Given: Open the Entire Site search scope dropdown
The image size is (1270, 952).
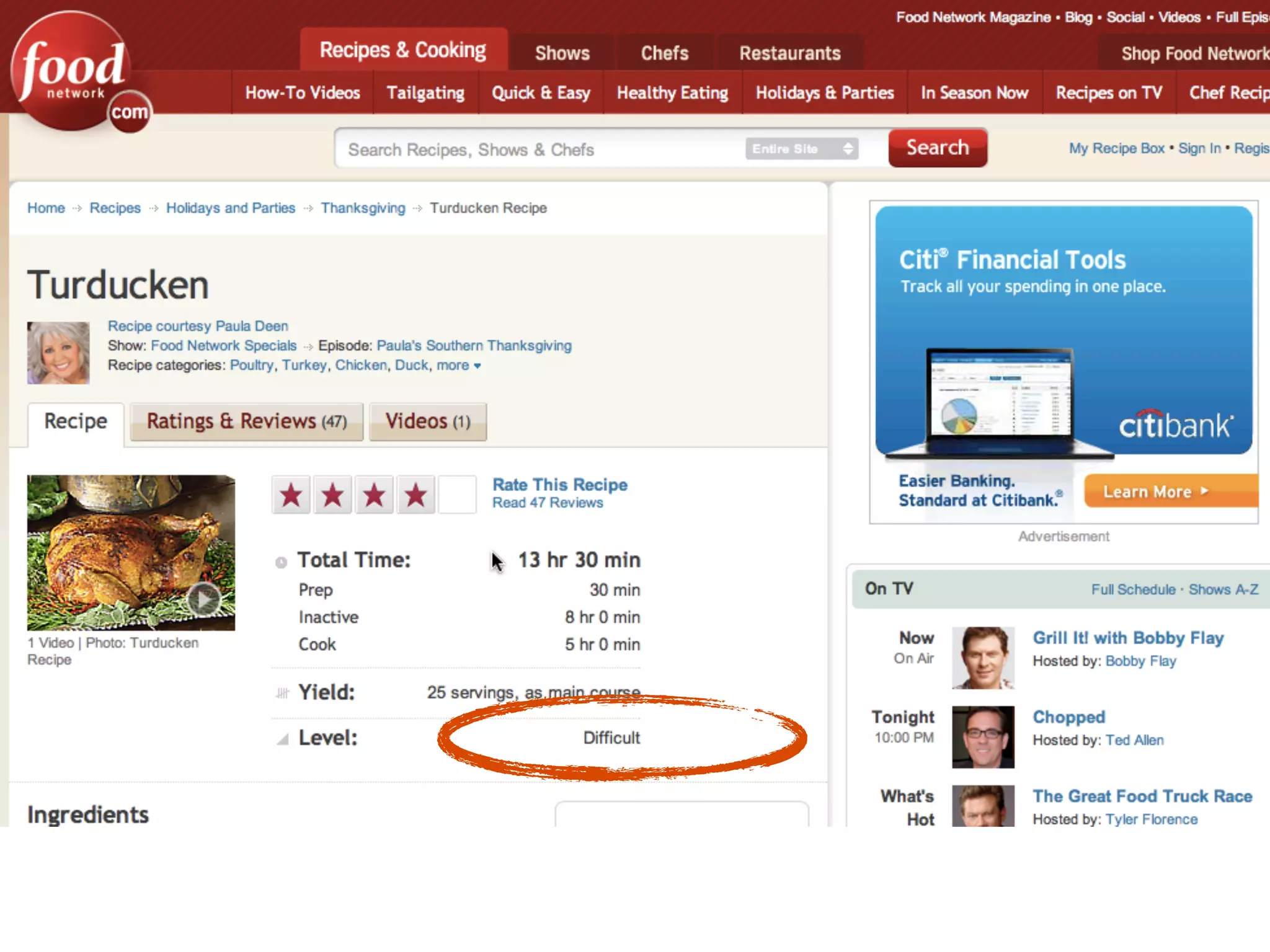Looking at the screenshot, I should click(x=802, y=149).
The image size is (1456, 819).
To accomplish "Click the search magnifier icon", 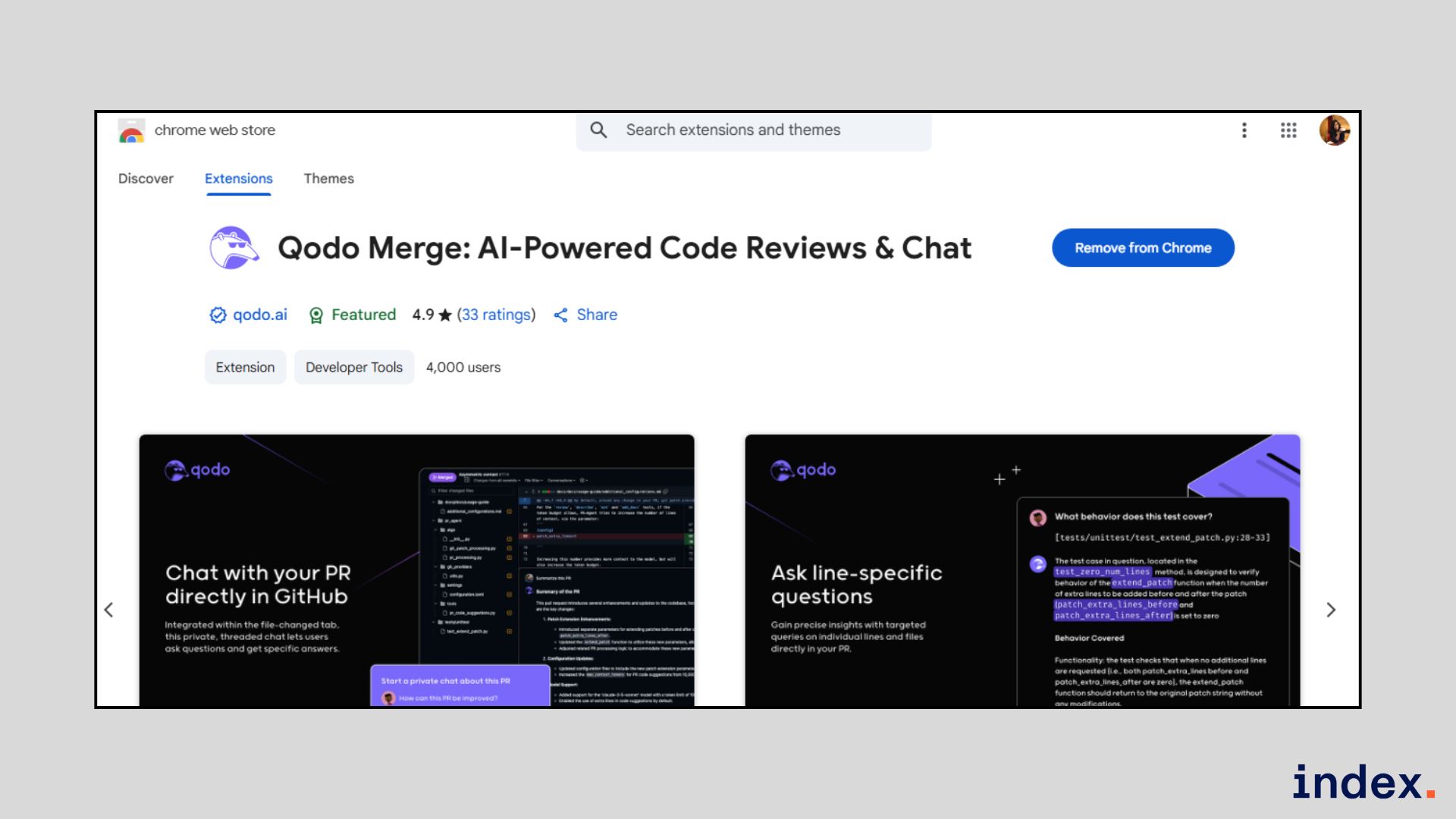I will 598,130.
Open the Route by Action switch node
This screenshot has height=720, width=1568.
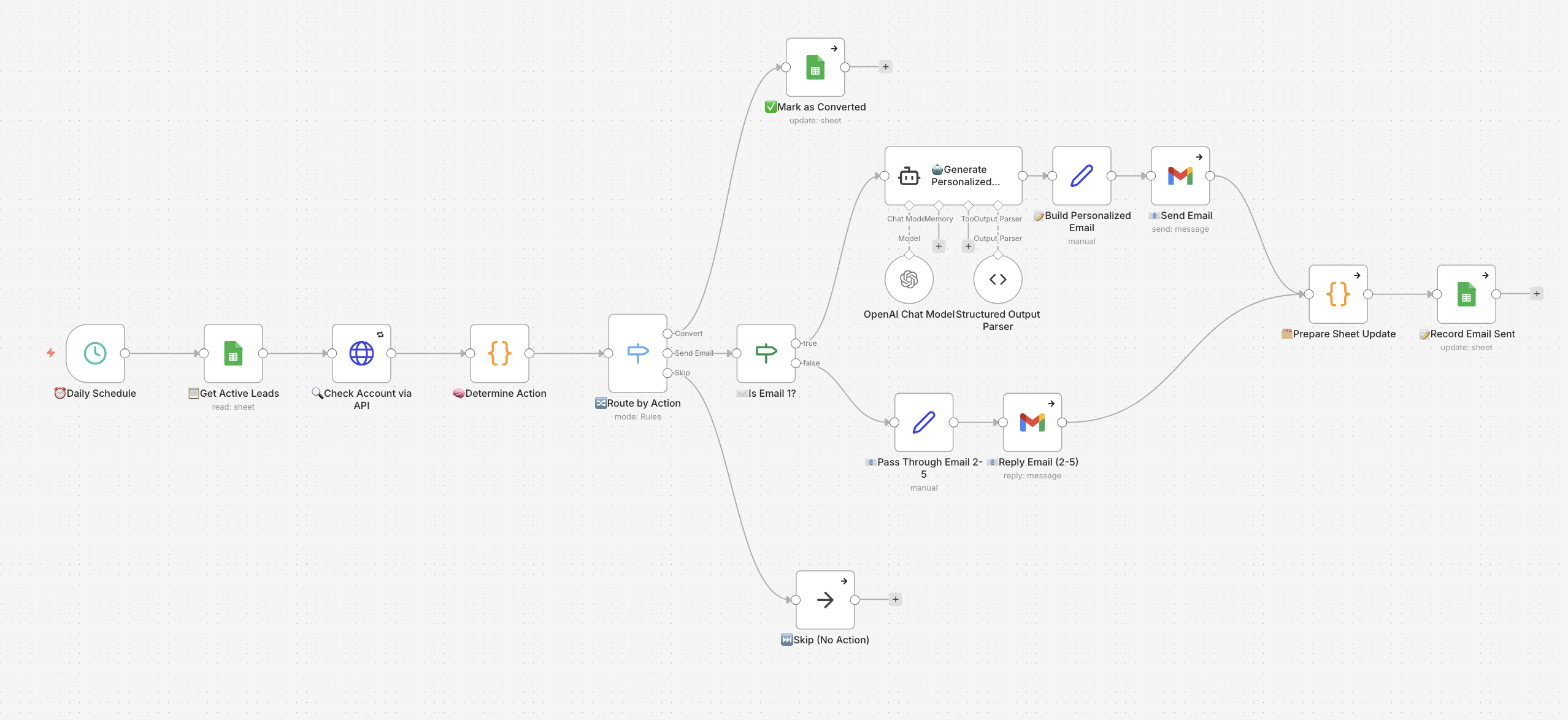pyautogui.click(x=637, y=353)
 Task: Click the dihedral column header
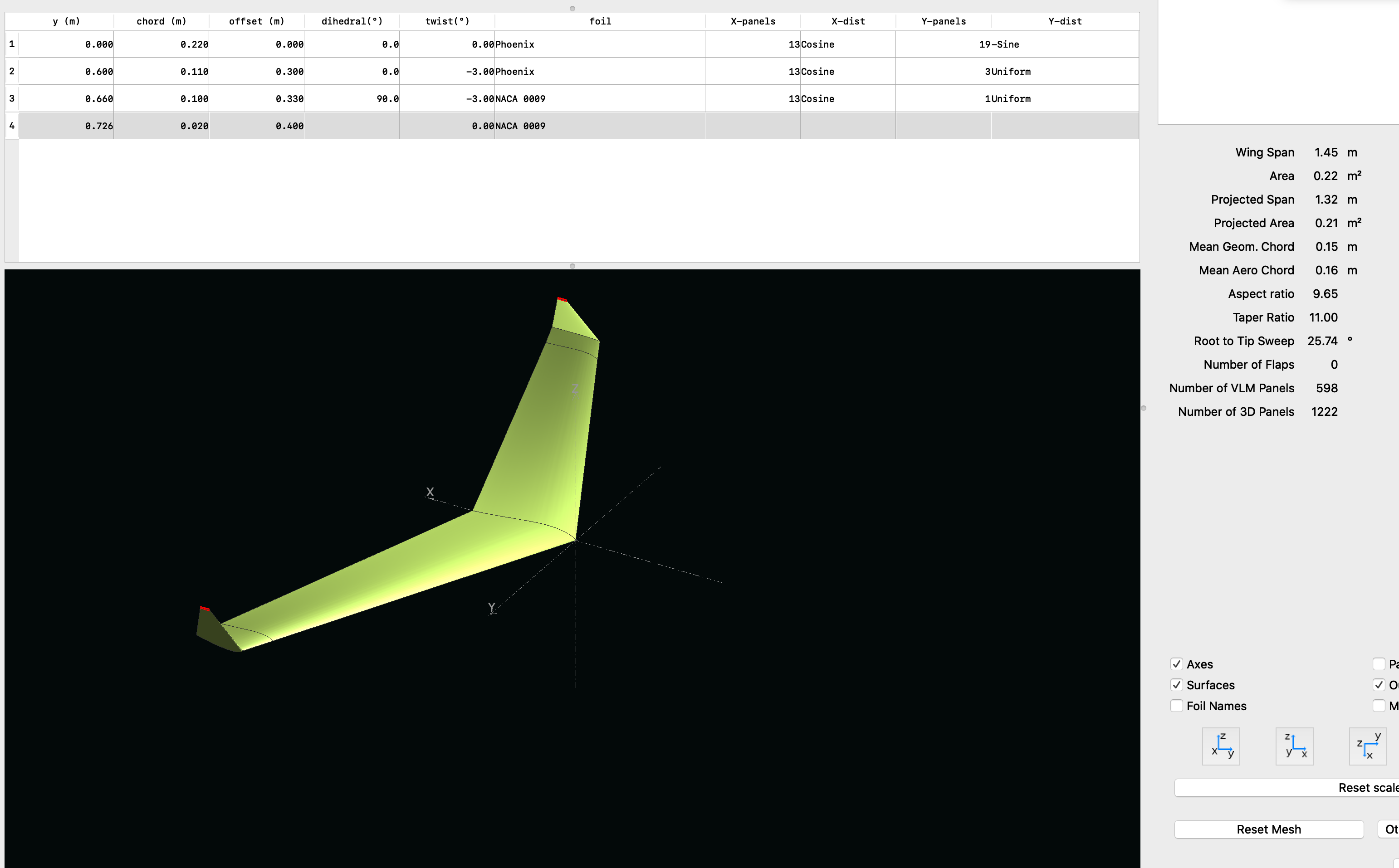351,21
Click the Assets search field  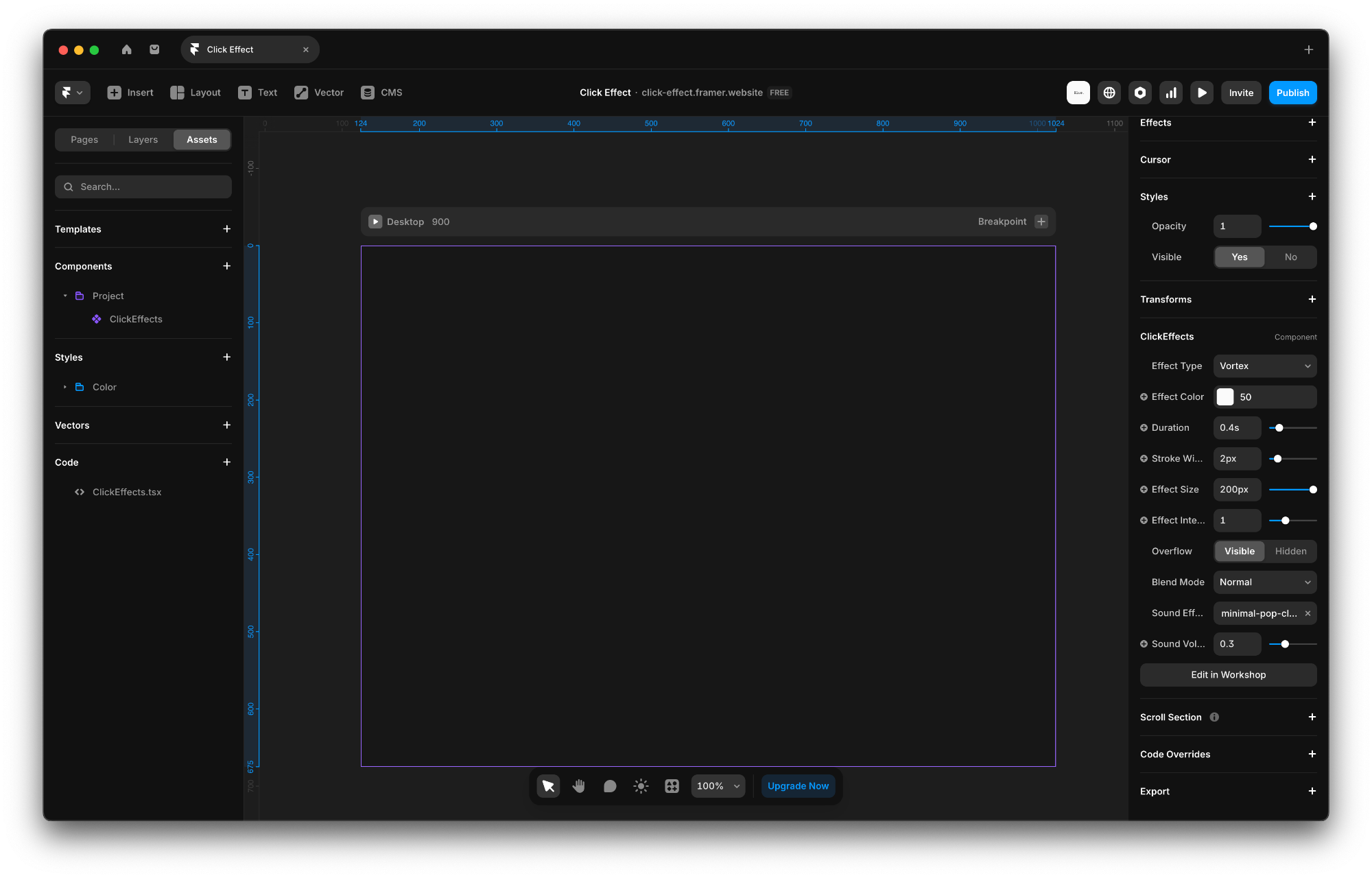click(x=143, y=187)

════════════════

* Problem to work on *
Looking at the material above, count the lines that carry the word "Open" and answer with the count alone.

* Solution to the exercise *
2